Ce que cela implique concrètement. 

Pour le DSI : porter, dans la gouvernance de projet, une responsabilité explicite de détection précoce des manques d’accompagnement, et oser traiter elle-même un irritant remonté du terrain quand la priorisation officielle ne le fait jamais, sans se substituer aux équipes RH ou change sur le reste. 

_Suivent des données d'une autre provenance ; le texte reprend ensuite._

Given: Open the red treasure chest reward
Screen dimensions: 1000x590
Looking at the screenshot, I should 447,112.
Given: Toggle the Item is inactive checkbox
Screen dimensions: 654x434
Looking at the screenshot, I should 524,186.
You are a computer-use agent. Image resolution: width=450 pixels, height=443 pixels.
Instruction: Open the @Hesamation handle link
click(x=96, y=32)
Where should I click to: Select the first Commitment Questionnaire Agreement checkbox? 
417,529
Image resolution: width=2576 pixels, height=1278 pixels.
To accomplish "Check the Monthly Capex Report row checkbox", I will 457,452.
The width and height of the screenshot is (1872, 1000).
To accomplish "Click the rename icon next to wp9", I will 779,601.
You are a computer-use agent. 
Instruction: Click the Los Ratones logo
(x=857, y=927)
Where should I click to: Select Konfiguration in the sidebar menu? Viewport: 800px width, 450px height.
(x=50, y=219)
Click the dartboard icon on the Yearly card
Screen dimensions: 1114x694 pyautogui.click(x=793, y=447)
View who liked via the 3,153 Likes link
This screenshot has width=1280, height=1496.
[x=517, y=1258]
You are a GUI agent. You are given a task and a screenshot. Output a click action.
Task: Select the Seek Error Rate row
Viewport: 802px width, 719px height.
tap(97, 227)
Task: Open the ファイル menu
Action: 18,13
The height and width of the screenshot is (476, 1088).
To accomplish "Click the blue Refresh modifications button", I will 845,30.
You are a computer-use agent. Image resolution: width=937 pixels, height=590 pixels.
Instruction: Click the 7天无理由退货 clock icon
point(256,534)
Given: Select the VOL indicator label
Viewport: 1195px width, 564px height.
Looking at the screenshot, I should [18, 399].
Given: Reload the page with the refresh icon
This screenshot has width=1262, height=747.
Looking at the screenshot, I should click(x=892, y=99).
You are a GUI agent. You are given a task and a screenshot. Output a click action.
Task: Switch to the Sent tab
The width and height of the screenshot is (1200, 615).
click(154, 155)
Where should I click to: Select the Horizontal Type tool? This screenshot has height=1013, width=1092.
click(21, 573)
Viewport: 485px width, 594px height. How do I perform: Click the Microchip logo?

Pour le CODIR IT : intégrer la réflexion usage dès la phase de conception des projets de transformation, au même niveau d’attention que les choix techniques, et construire la gouvernance qui garantit qu’un retour terrain remonté obtient toujours une réponse, même négative. 

Pour les managers IT : occuper le terrain pour recueillir la perception réelle des utilisateurs, distinguer la formation technique de l’accompagnement à l’usage réel, et refuser de se contenter d’un « on sait, on espère que ce sera pris en compte » qui décrédibilise la démarche. 

Pour les métiers : accepter de libérer des opérationnels pour contribuer à la réflexion usage en amont des projets, et jouer leur rôle dans le traitement des priorités remontées par la DSI plutôt que de laisser ces retours sans réponse.